Rising energy costs finally arrive

So finally, after many months of low oil prices and many years of cheap, subsidised fuel and power, the cost of energy has risen in Saudi Arabia. Whilst this country was given the most attention in the media - perhaps as the percentage increases in energy costs were extremely high - many other countries in the MENA region have also increased the cost of fuel and power as well as other utilities. One of the cement producers in the region has estimated that the increase in prices will cost their business around 40 million SAR per annum - around £8 million per annum in lost profit.
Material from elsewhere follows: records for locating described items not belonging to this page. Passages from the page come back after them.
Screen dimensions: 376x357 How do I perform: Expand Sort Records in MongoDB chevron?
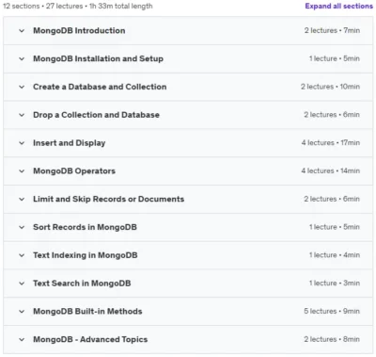(x=22, y=227)
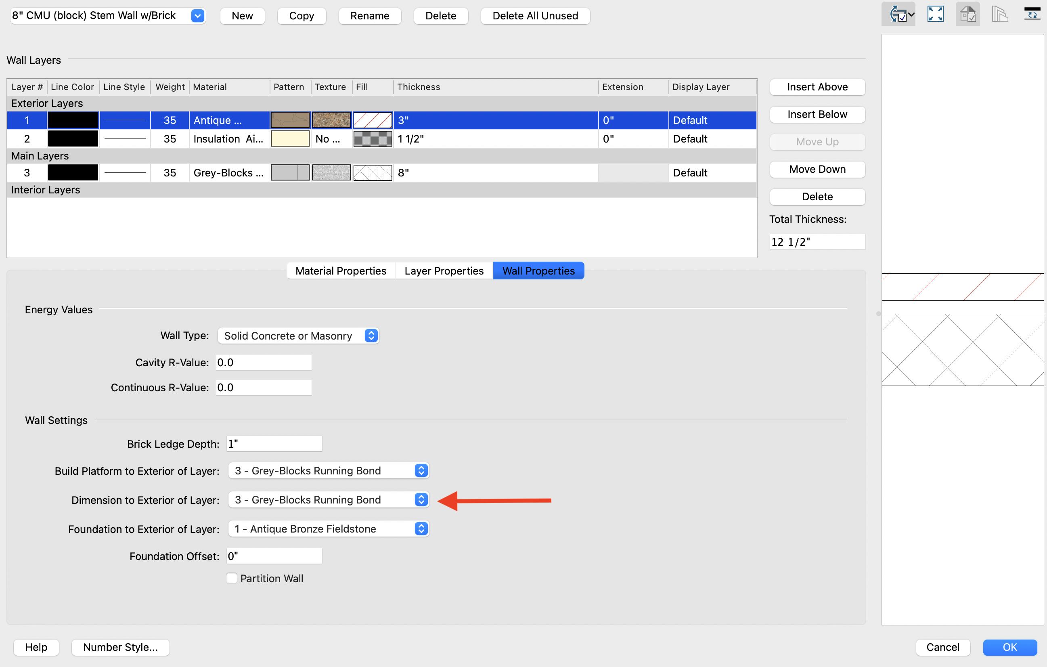This screenshot has height=667, width=1047.
Task: Click the stepped wall layers preview icon
Action: (1000, 14)
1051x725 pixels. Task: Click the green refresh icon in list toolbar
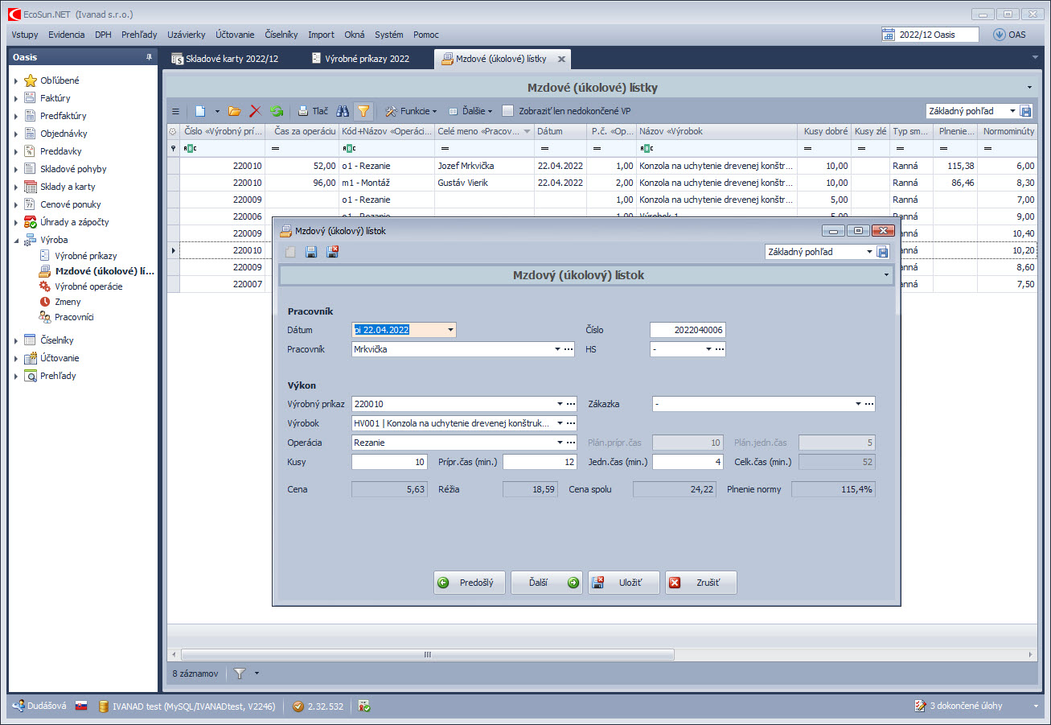pyautogui.click(x=277, y=111)
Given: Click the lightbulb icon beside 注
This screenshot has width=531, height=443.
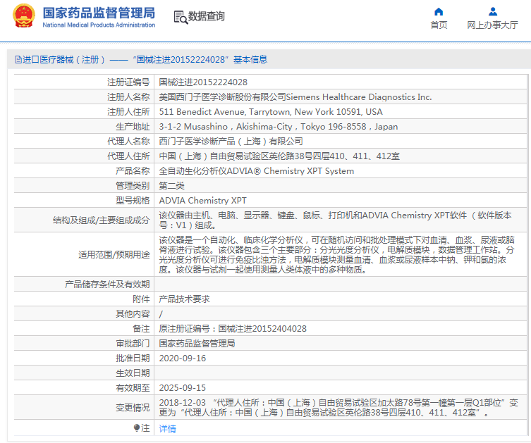Looking at the screenshot, I should click(137, 428).
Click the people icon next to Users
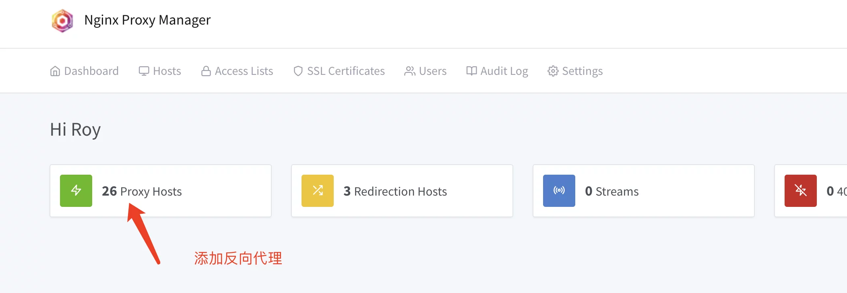 [x=410, y=71]
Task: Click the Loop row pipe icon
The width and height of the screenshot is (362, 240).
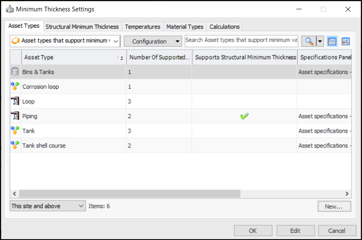Action: click(16, 101)
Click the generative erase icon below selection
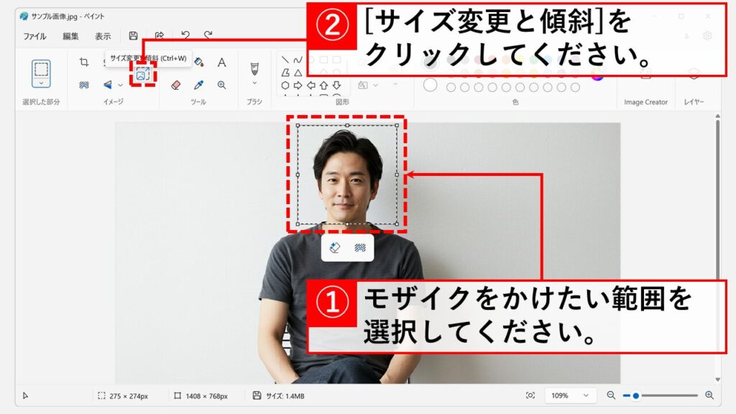The width and height of the screenshot is (736, 414). (x=334, y=248)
The increases themselves shouldn't be unexpected - in part due to the low oil price in conjunction with the fact that the industry is now extremely well established within the country and therefore should be in a phase of adapting to the normal forces of market competition. However, it comes at a time when the Saudi cement industry is - perhaps for the first time ever - facing real competitive pressures. For many years the market has been sold out without any real requirement for the producers to compete with each other, but a number of factors have combined to produce the current situation:

  • The drop in oil prices has led to a slowdown in government backed construction projects leading to a drop in demand
  • High clinker stocks, which stem from the significant quantity of imports of clinker and cement that were mandated in 2013, which may not have truly been required.
  • New capacity coming on stream adding additional supply into the market

Whilst not identical, the industry finally seems to be reaching a stage similar to that which was reached 30 years ago in the developed countries within Europe. Increases in energy costs in the early 1990s lead to two changes within the industry:

  • The introduction of alternative fuels to reduce the fuel cost element of the overall production cost
  • An increased focus on fixed cost - primarily the cost of labour and the cost of maintenance, split down into spare parts cost and maintenance management systems.

Whilst energy prices have increased, they are still very low compared to the rest of the world. So Saudi Arabia may not yet be ready for full scale implementation of alternative fuels; however, manufacturers should be looking at potential sources with the aim of planning ahead for full scale implementation in the near future. With the cement market appearing to be saturated, focus may now move from building more capacity to reducing production costs to maximise profit.

Fixed cost reduction requires specialists who have cement industry experience to identify the required level of personnel and where savings can be made. Whilst many multinational consulting firms may make claim to being able to complete such studies, they bring generic models used in a multitude of industries without any focus on the real challenges of operating a cement plant on a day to day basis. In many cases, limited capital investment in technology and changes to working practices can lead to significant savings on manpower. Similarly, stores stock levels can be significantly reduced by a full assessment of the criticality of the parts stocked and purchasing practices and procedures of the company. This results in a short term reduction in spare parts spend and a long term lowering of overall spend.